══ SUPPLIED MATERIAL ══

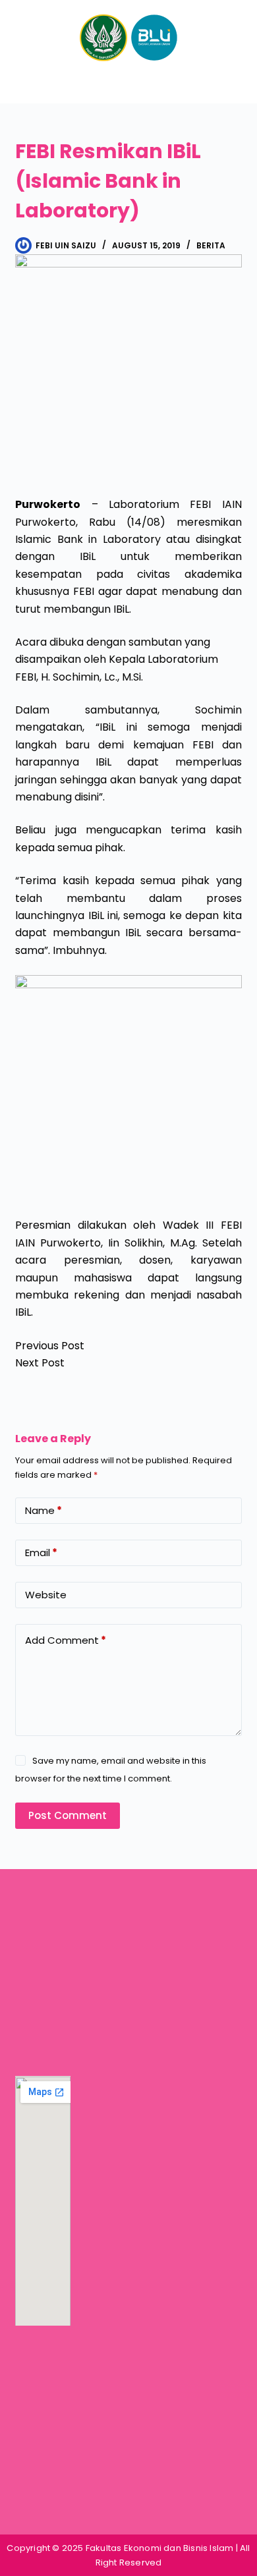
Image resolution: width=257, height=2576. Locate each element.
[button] (128, 83)
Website (46, 1595)
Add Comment (65, 1640)
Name (43, 1510)
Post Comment (67, 1815)
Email (41, 1552)
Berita (210, 245)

═══

* [TO DO]:
The data is to be restated word for word, with any pictures set aside.

* [COMPLETED EXERCISE]:
Image resolution: width=257, height=2576. Locate each element.
[button] (128, 83)
Website (46, 1595)
Add Comment (65, 1640)
Name (43, 1510)
Post Comment (67, 1815)
Email (41, 1552)
Berita (210, 245)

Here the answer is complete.